— Start EXTRACTED INFORMATION —
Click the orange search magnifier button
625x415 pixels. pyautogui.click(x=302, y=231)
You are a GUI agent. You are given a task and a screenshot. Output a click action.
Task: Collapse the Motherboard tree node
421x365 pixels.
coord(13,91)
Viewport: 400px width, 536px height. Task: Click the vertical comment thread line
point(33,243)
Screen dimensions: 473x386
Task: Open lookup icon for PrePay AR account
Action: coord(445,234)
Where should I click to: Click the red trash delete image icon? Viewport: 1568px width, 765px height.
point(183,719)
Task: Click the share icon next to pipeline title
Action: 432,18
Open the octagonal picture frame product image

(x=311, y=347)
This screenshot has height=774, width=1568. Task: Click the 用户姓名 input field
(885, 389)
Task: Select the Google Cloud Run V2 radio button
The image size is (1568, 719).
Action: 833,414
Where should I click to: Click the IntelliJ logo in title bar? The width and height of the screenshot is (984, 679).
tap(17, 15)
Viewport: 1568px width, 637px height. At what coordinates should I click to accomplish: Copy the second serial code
— End EXTRACTED INFORMATION —
Present every line of the records above as a numbered list, leaving out blank lines.

OUTPUT FOR THIS EXERCISE =>
1. Click the orange search magnifier button
2. 625x415 pixels. pyautogui.click(x=302, y=231)
3. You are a GUI agent. You are given a task and a screenshot. Output a click action.
4. Task: Collapse the Motherboard tree node
5. 421x365 pixels.
6. coord(13,91)
7. Viewport: 400px width, 536px height. Task: Click the vertical comment thread line
8. point(33,243)
9. Screen dimensions: 473x386
10. Task: Open lookup icon for PrePay AR account
11. Action: coord(445,234)
12. Where should I click to: Click the red trash delete image icon? Viewport: 1568px width, 765px height.
13. point(183,719)
14. Task: Click the share icon next to pipeline title
15. Action: 432,18
16. Open the octagonal picture frame product image
17. (x=311, y=347)
18. This screenshot has height=774, width=1568. Task: Click the 用户姓名 input field
19. (885, 389)
20. Task: Select the Google Cloud Run V2 radio button
21. The image size is (1568, 719).
22. Action: 833,414
23. Where should I click to: Click the IntelliJ logo in title bar? The width and height of the screenshot is (984, 679).
24. tap(17, 15)
25. Viewport: 1568px width, 637px height. At what coordinates should I click to accomplish: Copy the second serial code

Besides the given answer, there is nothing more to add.